Upon reaching the line that contains "Task: Click the Iniciar sesión button" in the records below, begin repeating every line exactly through the last one, skipping pictures.

(Screenshot grounding data)
┄┄┄┄┄┄┄┄┄┄┄┄┄┄┄┄┄┄┄┄

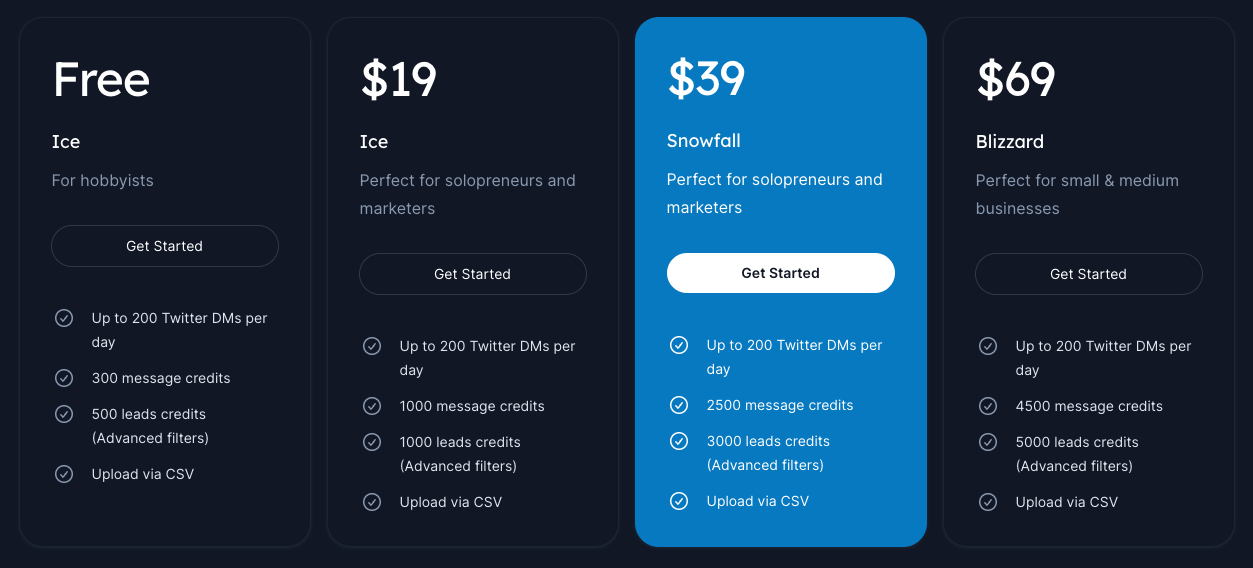1253x568 pixels.
Task: Click Upload via CSV check in Snowfall card
Action: click(679, 501)
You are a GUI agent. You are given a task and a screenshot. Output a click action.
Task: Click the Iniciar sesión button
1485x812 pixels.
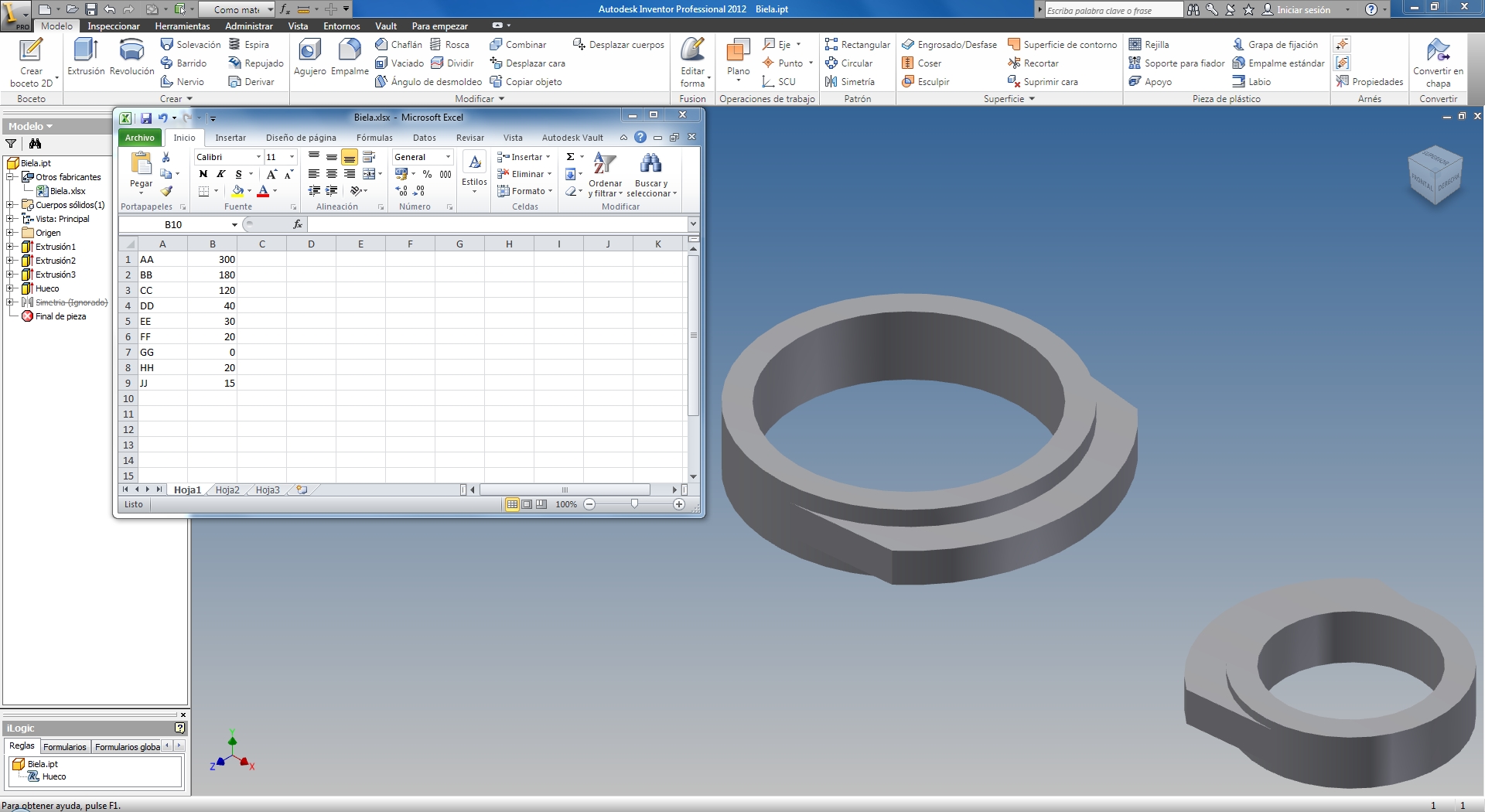[1303, 10]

┄┄┄┄┄┄┄┄┄┄┄┄┄┄┄┄┄┄┄┄

**Exercise solution:**
Task: Click the Iniciar sesión button
1485x812 pixels.
[1303, 10]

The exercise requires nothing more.